Amerikan askerlerinin sivilleri katletmesi “kusur değil”
Irak'ın işgalinden bu yana katledilen sivil Iraklılar'ın sayısının 150 bini aştığı tahmin ediliyor. Rakamların tahmini olması kaçınılmaz, zira ölümün kol gezdiği ülkede neredeyse hergün yeni “ceset tarlaları” ortaya çıkarılıyor. Buna karşın hem işgal orduları hem de ABD'nin soysuz işbirlikçileri ölüm çetelesi tutmayı “yük” sayıyor. Yani katledilen sivil Iraklılar, rakamla da olsa anılmıyor.
Emperyalist orduların işgal ettikleri her toprak parçasını insan cesetleriyle donatması kuraldır. İki emperyalist paylaşım savaşına, Cezayir'e, Vietnam'a bakmak bu vahim gerçeği görmek için yeterlidir. Halkların onursuz köleliği reddetmeleri, bununla yetinmeyip işgale karşı direnmeleri, işgal ordularının katletmesi için yeterlidir.
Bu barbarlığın sorumlusu ne sadece işgal orduları ne de tetiği çeken askerlerdir. Bu orduları finanse eden/silahlandıran devlet, onlara komuta eden asker ve sivil bürokrasi, savaş çığırtkanlığı yapan medya, canileri “aklayan” hukuk, işgali mahkum etmeyen üniversite kurumları ve bütün bunların üstünde farklı kesimleriyle burjuvazidir. Yani emperyalist-kapitalist sistem bir bütün olarak savaş suçlusudur. Bu vahşete engel olabilecek tek güç ise işçi sınıfı ve emekçilerdir.
Bu karanlık tabloda, cinayetleri gizlenemeyen bir takım tetikçiler arada bir “kurban” edilirdi. Ancak gelinen yerde artık caniler de “aklanıyor.” “Devlet için kuruşun sıkan da, yiyen de şereflidir”, “onu tanırım, iyi çocuktur” gibi vecizelerde görüldüğü üzere, kapitalist devletler “cani robotları”nı artık genellikle “kahraman” ilan ediyor.
İşte işgalci Amerikan ordusuna mensup katiller de bu şekilde korunuyor. Bunun son örneği, Irak'ın başkenti Bağdat'ın kuzeyindeki İshaki kasabasında bir ev baskınında 5'i çocuk 4'ü kadın, 11 sivilin öldürülmesiyle ilgili soruşturma sonucunda görüldü.

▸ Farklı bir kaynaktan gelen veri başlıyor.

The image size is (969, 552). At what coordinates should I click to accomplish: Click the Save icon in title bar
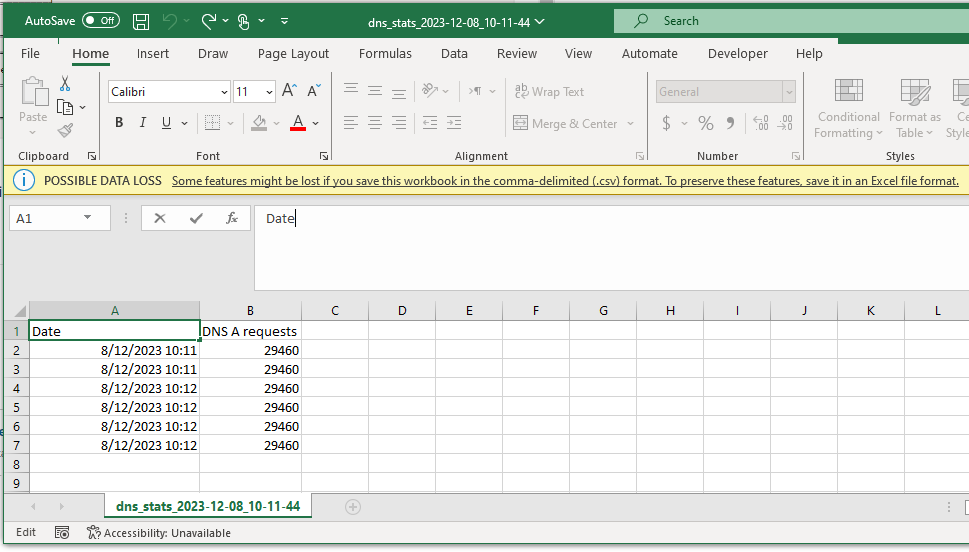[141, 21]
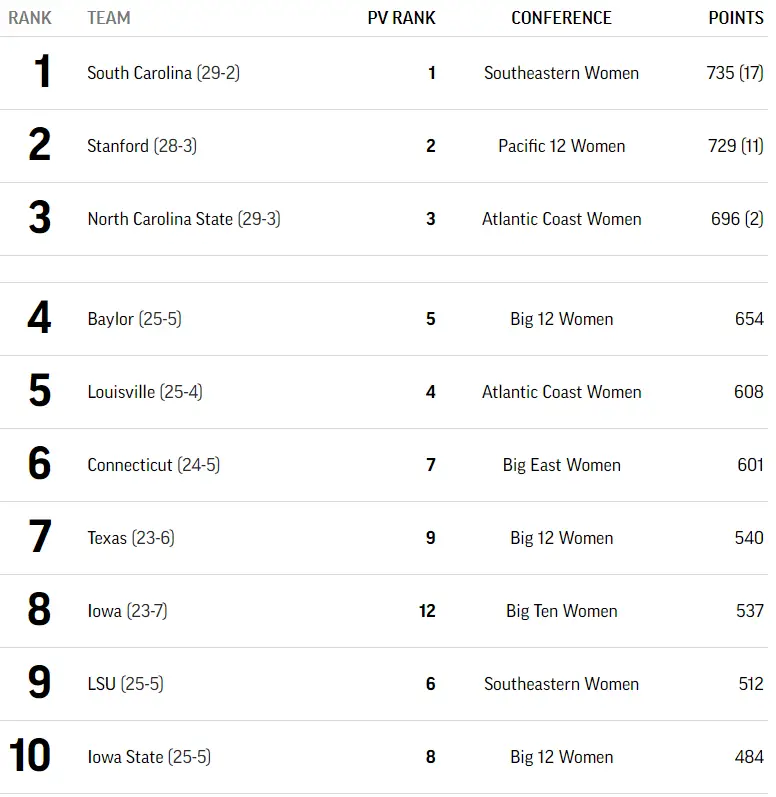Click Iowa State (25-5) team name
Image resolution: width=776 pixels, height=797 pixels.
(x=149, y=757)
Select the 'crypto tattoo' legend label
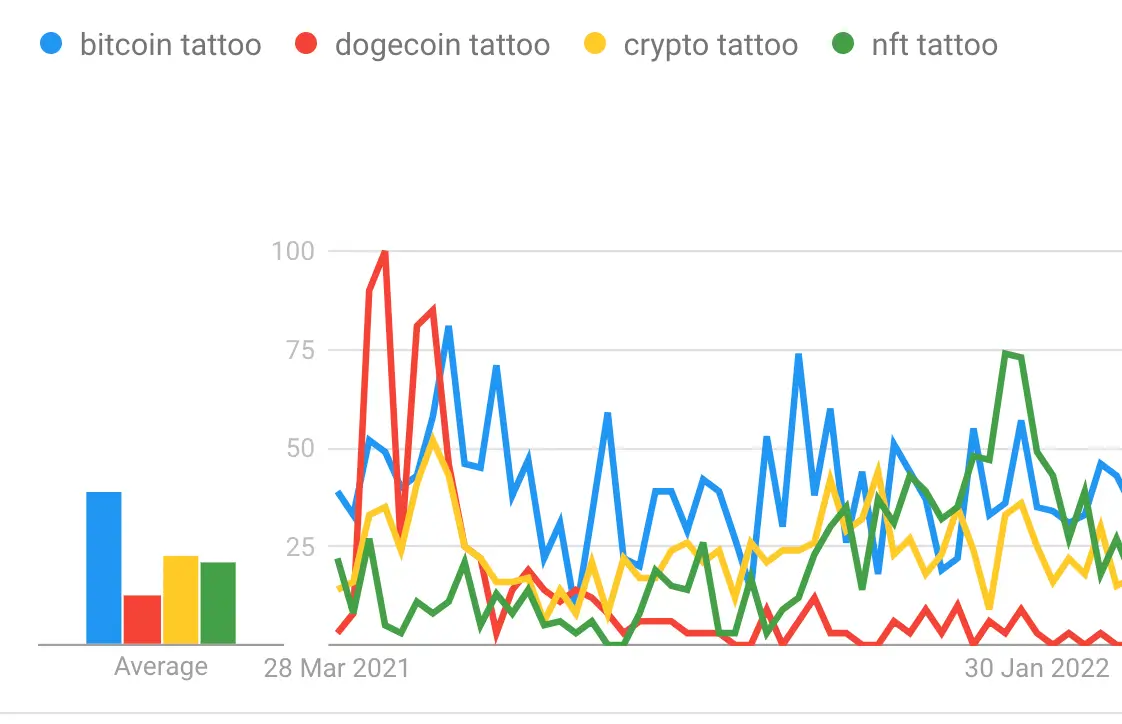The height and width of the screenshot is (724, 1122). point(710,45)
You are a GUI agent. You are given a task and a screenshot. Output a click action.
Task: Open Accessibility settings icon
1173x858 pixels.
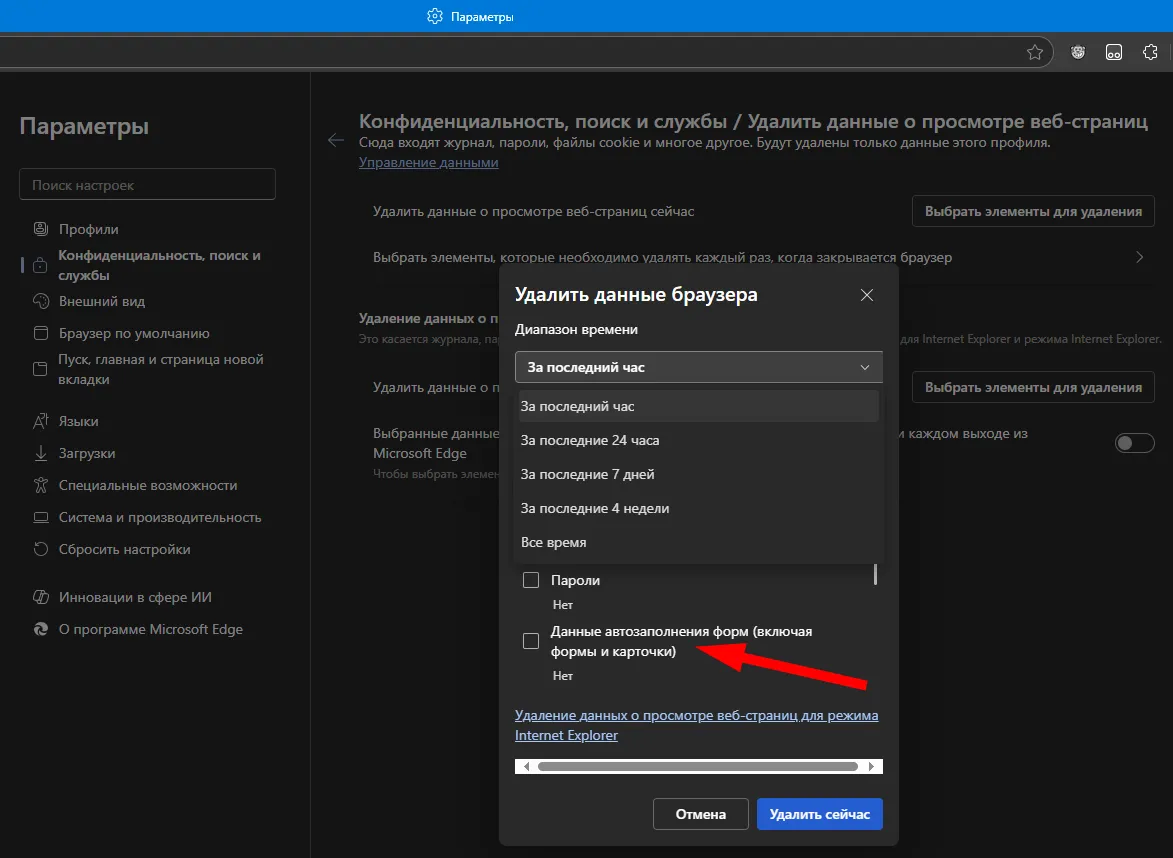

Sünni bir direniş örgütünce BBC'ye gönderilen kayıtlar, ABD askerlerinin ev baskınında 5'i çocuk, 4'ü kadın 11 kişiyi katlettiğini ve ardından sivillerin bulunduğu evi bombalayarak yıktıklarını gözler önüne sermişti. Buna rağmen ABD Savunma Bakanlığı (Pentagon) yetkilileri, 15 Mart'ta meydana gelen bu vahşi katliamla ilgili olarak yapılan soruşturma sonucunda, ABD askerlerinin “kusurlu” hiçbir hareketine rastlanmadığının tespit edildiğini söylediler.
Video kamera önünde 24 sivili katleden Amerikalı askerlerin Hadisa'daki üslerine giren İngiliz Daily Telegraph gazetesi muhabiri Oliver Poole, burada ABD'li bir mühendisle yaptığı görüşmeyi; “Benimle en çok ilgilenen ve gerçekleri aktaran ABD'li sivil bir mühendis oldu. Mühendis, anlatılması güç olaylara tanık olduğunu belirterek, ‘Askerler, sadece öldürmek konusunda iyidirler. Daha fazlasını bilmezler. Tek bildikleri yoketmek' şeklinde konuştu...” sözleriyle aktardı.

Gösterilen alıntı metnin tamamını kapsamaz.